May/June 2024

Training, Resources Provided to School Districts

By Theresa Kelly Gegen
Journal | May/June 2024 

With an emphasis on cross-collaboration between state and federal public safety departments, school districts, and communities, the Illinois School and Campus Safety Program offers resources for education, prevention, and management of school safety concerns.

The Program provides awareness and preparedness training to enhance organizational capacity to plan for, respond to, and recover from an emergency or disaster, and runs the Illinois School and Campus Safety Resource Center website, https://ilschoolsafety.org/, which has an abundance of resources related to school safety and security.

“One discipline can’t do it all,” said Eric Arnold, Illinois School and Campus Safety Program Director for the Illinois Law Enforcement Training and Standards Board Executive Institute at Western Illinois University. Arnold and David Saitta, NIMS/ICS Program Manager for the Illinois Fire Service Institute at the University of Illinois, team up to bring information on the Illinois School and Campus Safety Program to the education community. Saitta and Arnold speak at the Joint Annual Conference and other IASB events.

“We realize we can’t respond to events in our silos,” Saitta said. “The program and its concepts apply to all hazards that can affect your schools.”

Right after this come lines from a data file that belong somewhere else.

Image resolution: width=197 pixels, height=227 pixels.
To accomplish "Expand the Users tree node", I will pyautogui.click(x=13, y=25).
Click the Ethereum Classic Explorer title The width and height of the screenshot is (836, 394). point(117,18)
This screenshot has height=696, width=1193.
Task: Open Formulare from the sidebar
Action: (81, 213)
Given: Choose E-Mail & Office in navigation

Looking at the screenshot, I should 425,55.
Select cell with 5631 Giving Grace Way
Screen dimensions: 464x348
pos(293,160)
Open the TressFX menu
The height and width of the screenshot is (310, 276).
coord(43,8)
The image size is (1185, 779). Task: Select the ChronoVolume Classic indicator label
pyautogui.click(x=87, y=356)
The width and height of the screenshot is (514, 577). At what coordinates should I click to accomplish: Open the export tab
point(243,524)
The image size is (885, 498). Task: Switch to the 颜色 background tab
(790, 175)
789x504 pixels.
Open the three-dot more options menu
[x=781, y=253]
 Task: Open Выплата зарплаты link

The array of collaborators, partners, and resource providers include the Federal Emergency Management Agency (FEMA) and the Illinois Emergency Management Agency (IEMA); the Illinois Association of School Boards and Illinois Principals Association; the Illinois Fire Service Institute; Illinois State Police; the Illinois School Resource Officers’ Association (ILSROA); the Illinois School Psychologists Association (ISPA); the Louisiana State University NCBRT/Academy Of Counter-Terrorist Education; the National Domestic Preparedness Consortium; REMS Emergency Readiness and Management for Schools; Safe 2 Help Illinois; and the Schools/Campus — School Safety Information Sharing Program of the Statewide Terrorism & Intelligence Center (STIC).

How do school officials fit into the structure with the first responders during an incident? What needs to be in place before an incident happens — and it can happen anywhere — to prevent, support, and recover?

Focusing during one recent talk on the issues of reunification in the wake of a violent incident, Saitta and Arnold shared how school districts can work with their community first responders in training programs offered to school districts and other educational entities by the Illinois School and Campus Safety Program. The School Safety and Violent Event Incident Management course is designed to improve incident management and response integration of school personnel and emergency responders (law enforcement, fire, EMS) to violent events in schools. The course provides a validated framework to manage violent event response to improve time to threat neutralization, medical intervention, survivability of victims, and reunification of students with parents.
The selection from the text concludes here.